Repeat the records below verbatim.

╭─ Source material

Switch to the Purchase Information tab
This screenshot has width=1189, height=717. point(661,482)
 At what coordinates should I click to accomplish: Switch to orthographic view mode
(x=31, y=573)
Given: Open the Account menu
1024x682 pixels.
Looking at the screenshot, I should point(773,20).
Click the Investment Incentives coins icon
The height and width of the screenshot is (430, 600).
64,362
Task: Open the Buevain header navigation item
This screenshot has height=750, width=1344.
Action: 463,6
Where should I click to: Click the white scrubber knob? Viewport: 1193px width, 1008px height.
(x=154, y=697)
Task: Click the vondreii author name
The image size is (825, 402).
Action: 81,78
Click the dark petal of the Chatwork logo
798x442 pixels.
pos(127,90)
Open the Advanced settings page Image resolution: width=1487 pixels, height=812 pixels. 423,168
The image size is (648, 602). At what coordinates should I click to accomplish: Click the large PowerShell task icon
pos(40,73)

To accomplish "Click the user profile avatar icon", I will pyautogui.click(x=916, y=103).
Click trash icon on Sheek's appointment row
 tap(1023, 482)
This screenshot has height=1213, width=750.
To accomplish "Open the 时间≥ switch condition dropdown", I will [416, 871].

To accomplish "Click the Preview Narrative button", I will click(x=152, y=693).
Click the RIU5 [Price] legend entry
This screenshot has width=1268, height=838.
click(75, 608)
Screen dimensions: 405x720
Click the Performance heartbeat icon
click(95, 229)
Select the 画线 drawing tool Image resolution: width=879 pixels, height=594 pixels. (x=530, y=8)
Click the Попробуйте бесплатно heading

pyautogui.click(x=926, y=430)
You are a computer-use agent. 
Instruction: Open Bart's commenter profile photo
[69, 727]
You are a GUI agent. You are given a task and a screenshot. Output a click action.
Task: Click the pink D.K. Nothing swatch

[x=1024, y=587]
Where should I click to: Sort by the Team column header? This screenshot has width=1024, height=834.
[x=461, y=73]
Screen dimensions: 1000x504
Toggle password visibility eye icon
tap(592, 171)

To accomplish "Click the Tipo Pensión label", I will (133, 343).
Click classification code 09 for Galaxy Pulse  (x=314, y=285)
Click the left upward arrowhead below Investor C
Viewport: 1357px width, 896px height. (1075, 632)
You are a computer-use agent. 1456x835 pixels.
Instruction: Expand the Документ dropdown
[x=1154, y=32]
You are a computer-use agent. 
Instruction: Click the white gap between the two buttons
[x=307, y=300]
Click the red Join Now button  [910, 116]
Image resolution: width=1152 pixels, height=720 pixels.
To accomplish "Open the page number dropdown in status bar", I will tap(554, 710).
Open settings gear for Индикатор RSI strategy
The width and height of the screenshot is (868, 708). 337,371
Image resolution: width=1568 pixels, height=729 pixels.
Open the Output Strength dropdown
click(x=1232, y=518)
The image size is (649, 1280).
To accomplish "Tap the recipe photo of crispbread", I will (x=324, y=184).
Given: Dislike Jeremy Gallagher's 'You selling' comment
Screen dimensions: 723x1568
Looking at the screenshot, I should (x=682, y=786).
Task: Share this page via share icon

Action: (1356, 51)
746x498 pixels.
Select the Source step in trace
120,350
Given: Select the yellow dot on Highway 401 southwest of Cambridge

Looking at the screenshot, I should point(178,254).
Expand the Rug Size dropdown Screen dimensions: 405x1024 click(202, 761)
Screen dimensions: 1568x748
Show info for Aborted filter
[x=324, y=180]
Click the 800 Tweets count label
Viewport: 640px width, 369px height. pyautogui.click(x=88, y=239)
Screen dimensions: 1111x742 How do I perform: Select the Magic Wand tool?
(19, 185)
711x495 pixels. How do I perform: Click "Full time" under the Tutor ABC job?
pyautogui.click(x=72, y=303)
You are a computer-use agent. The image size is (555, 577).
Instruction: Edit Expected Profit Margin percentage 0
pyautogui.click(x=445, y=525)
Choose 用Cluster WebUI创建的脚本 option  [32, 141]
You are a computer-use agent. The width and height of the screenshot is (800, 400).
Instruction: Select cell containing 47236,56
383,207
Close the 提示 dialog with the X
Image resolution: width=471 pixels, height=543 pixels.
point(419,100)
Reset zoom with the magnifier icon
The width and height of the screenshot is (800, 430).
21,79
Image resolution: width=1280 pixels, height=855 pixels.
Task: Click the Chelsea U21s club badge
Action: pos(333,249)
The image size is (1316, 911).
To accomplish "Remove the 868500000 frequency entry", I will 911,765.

╰─

* _Reply to the exercise_
Switch to the Purchase Information tab
This screenshot has width=1189, height=717. point(661,482)
 At what coordinates should I click to accomplish: Switch to orthographic view mode
(x=31, y=573)
Given: Open the Account menu
1024x682 pixels.
Looking at the screenshot, I should point(773,20).
Click the Investment Incentives coins icon
The height and width of the screenshot is (430, 600).
64,362
Task: Open the Buevain header navigation item
This screenshot has height=750, width=1344.
Action: 463,6
Where should I click to: Click the white scrubber knob? Viewport: 1193px width, 1008px height.
(x=154, y=697)
Task: Click the vondreii author name
The image size is (825, 402).
Action: 81,78
Click the dark petal of the Chatwork logo
798x442 pixels.
pos(127,90)
Open the Advanced settings page Image resolution: width=1487 pixels, height=812 pixels. 423,168
The image size is (648, 602). At what coordinates should I click to accomplish: Click the large PowerShell task icon
pos(40,73)

To accomplish "Click the user profile avatar icon", I will pyautogui.click(x=916, y=103).
Click trash icon on Sheek's appointment row
 tap(1023, 482)
This screenshot has height=1213, width=750.
To accomplish "Open the 时间≥ switch condition dropdown", I will [416, 871].

To accomplish "Click the Preview Narrative button", I will click(x=152, y=693).
Click the RIU5 [Price] legend entry
This screenshot has width=1268, height=838.
click(75, 608)
Screen dimensions: 405x720
Click the Performance heartbeat icon
click(95, 229)
Select the 画线 drawing tool Image resolution: width=879 pixels, height=594 pixels. (x=530, y=8)
Click the Попробуйте бесплатно heading

pyautogui.click(x=926, y=430)
You are a computer-use agent. 
Instruction: Open Bart's commenter profile photo
[69, 727]
You are a GUI agent. You are given a task and a screenshot. Output a click action.
Task: Click the pink D.K. Nothing swatch

[x=1024, y=587]
Where should I click to: Sort by the Team column header? This screenshot has width=1024, height=834.
[x=461, y=73]
Screen dimensions: 1000x504
Toggle password visibility eye icon
tap(592, 171)

To accomplish "Click the Tipo Pensión label", I will (133, 343).
Click classification code 09 for Galaxy Pulse  (x=314, y=285)
Click the left upward arrowhead below Investor C
Viewport: 1357px width, 896px height. (1075, 632)
You are a computer-use agent. 1456x835 pixels.
Instruction: Expand the Документ dropdown
[x=1154, y=32]
You are a computer-use agent. 
Instruction: Click the white gap between the two buttons
[x=307, y=300]
Click the red Join Now button  [910, 116]
Image resolution: width=1152 pixels, height=720 pixels.
To accomplish "Open the page number dropdown in status bar", I will tap(554, 710).
Open settings gear for Индикатор RSI strategy
The width and height of the screenshot is (868, 708). 337,371
Image resolution: width=1568 pixels, height=729 pixels.
Open the Output Strength dropdown
click(x=1232, y=518)
The image size is (649, 1280).
To accomplish "Tap the recipe photo of crispbread", I will (x=324, y=184).
Given: Dislike Jeremy Gallagher's 'You selling' comment
Screen dimensions: 723x1568
Looking at the screenshot, I should (x=682, y=786).
Task: Share this page via share icon

Action: (1356, 51)
746x498 pixels.
Select the Source step in trace
120,350
Given: Select the yellow dot on Highway 401 southwest of Cambridge

Looking at the screenshot, I should point(178,254).
Expand the Rug Size dropdown Screen dimensions: 405x1024 click(202, 761)
Screen dimensions: 1568x748
Show info for Aborted filter
[x=324, y=180]
Click the 800 Tweets count label
Viewport: 640px width, 369px height. pyautogui.click(x=88, y=239)
Screen dimensions: 1111x742 How do I perform: Select the Magic Wand tool?
(19, 185)
711x495 pixels. How do I perform: Click "Full time" under the Tutor ABC job?
pyautogui.click(x=72, y=303)
You are a computer-use agent. The image size is (555, 577).
Instruction: Edit Expected Profit Margin percentage 0
pyautogui.click(x=445, y=525)
Choose 用Cluster WebUI创建的脚本 option  [32, 141]
You are a computer-use agent. The width and height of the screenshot is (800, 400).
Instruction: Select cell containing 47236,56
383,207
Close the 提示 dialog with the X
Image resolution: width=471 pixels, height=543 pixels.
point(419,100)
Reset zoom with the magnifier icon
The width and height of the screenshot is (800, 430).
21,79
Image resolution: width=1280 pixels, height=855 pixels.
Task: Click the Chelsea U21s club badge
Action: pos(333,249)
The image size is (1316, 911).
To accomplish "Remove the 868500000 frequency entry", I will 911,765.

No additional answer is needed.